Task details:
Give back exactly the lines of the entries below from the line with "Client Testimonials (113, 899)" to the line with "Gehäuse (237, 668)", inclusive, and only those.

Data section:

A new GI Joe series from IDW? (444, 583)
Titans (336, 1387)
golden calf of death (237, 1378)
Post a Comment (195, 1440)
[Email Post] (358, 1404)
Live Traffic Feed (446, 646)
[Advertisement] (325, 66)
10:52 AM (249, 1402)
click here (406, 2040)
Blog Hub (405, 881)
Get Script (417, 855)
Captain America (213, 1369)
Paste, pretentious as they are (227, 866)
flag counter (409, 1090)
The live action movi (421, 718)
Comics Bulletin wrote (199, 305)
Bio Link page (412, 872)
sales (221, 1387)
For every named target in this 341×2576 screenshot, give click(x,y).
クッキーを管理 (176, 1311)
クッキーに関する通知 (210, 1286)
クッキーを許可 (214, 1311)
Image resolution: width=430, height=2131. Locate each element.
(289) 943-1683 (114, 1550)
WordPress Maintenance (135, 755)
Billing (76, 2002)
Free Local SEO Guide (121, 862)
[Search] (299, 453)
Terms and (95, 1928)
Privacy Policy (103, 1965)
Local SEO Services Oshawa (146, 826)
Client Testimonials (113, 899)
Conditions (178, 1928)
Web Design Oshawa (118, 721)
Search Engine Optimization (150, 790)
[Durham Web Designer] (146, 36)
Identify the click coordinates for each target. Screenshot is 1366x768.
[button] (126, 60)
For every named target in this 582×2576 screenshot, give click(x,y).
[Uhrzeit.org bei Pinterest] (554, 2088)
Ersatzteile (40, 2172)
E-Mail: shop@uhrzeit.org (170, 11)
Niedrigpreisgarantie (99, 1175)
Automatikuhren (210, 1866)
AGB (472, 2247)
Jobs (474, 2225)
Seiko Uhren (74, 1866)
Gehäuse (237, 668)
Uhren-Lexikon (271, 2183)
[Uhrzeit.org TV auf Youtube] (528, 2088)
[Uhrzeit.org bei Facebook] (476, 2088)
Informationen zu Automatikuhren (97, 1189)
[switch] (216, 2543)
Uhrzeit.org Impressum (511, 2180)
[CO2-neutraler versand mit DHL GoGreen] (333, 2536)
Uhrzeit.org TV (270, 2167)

Solution to this problem:
Client Testimonials (113, 899)
Conditions (178, 1928)
Web Design Oshawa (118, 721)
Search Engine Optimization (150, 790)
[Durham Web Designer] (146, 36)
Identify the click coordinates for each target. Screenshot is 1366x768.
[button] (126, 60)
For every named target in this 582×2576 screenshot, give click(x,y).
[Uhrzeit.org bei Pinterest] (554, 2088)
Ersatzteile (40, 2172)
E-Mail: shop@uhrzeit.org (170, 11)
Niedrigpreisgarantie (99, 1175)
Automatikuhren (210, 1866)
AGB (472, 2247)
Jobs (474, 2225)
Seiko Uhren (74, 1866)
Gehäuse (237, 668)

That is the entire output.